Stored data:
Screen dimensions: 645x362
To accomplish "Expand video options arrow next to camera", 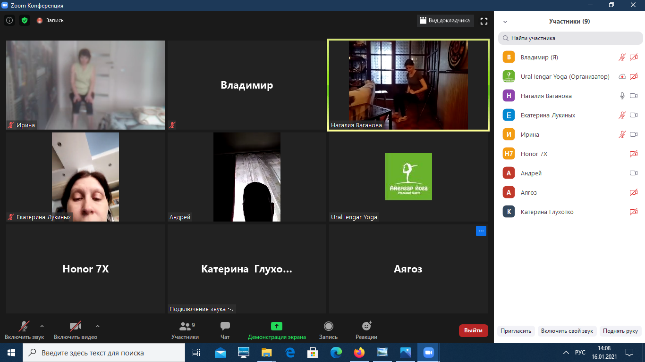I will [x=98, y=326].
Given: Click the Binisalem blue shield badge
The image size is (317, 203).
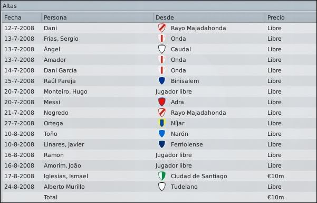Looking at the screenshot, I should 162,81.
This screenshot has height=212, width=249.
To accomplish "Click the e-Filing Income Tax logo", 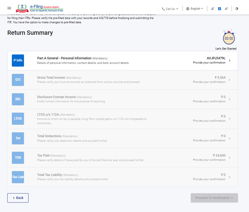I will point(40,8).
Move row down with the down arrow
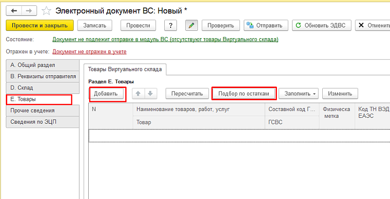The image size is (390, 199). pos(150,93)
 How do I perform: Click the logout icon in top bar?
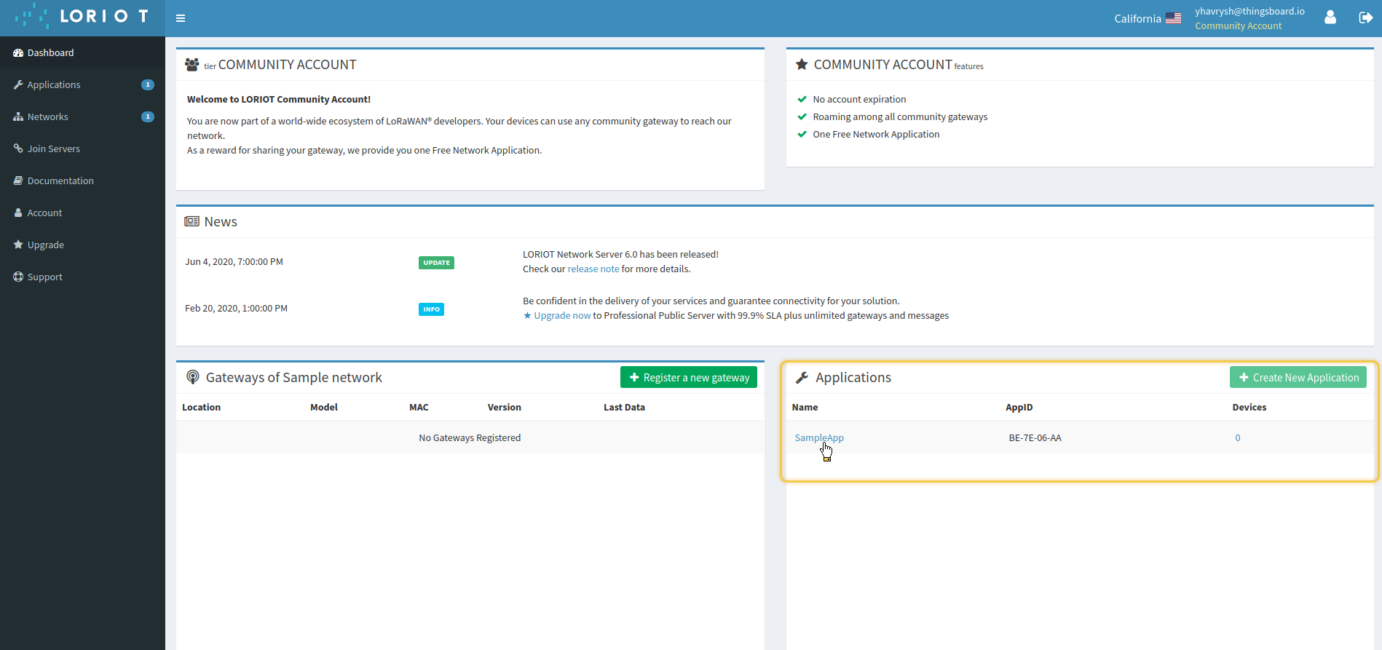pyautogui.click(x=1365, y=17)
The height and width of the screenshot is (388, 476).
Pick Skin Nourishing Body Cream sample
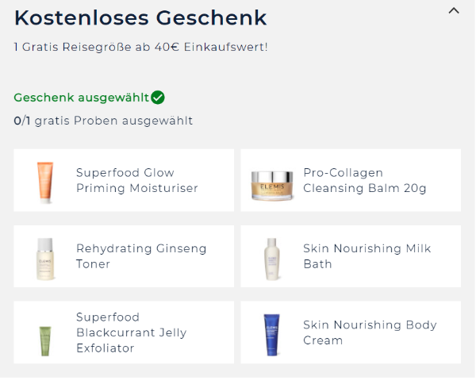coord(351,332)
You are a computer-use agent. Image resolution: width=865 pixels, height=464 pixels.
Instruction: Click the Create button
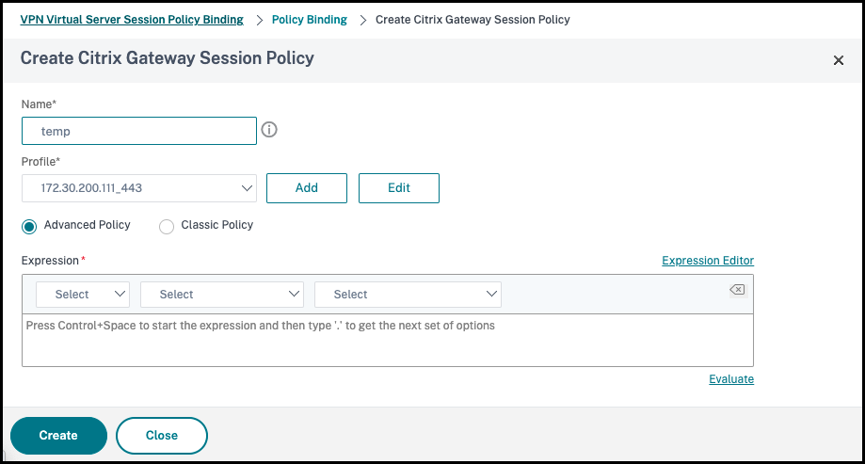click(x=58, y=436)
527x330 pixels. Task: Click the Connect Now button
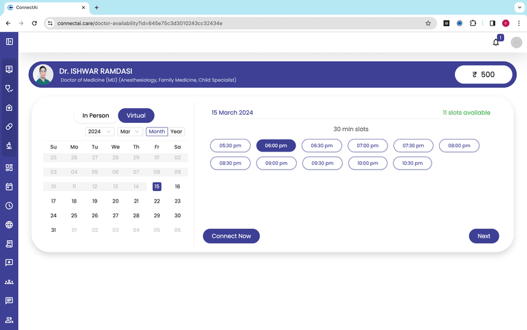231,236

Try it
All lines above that contain "height" are required in the answer.

Task output
This screenshot has height=212, width=249.
The height and width of the screenshot is (388, 476).
You are a computer-use agent. Image resolution: width=865 pixels, height=464 pixels.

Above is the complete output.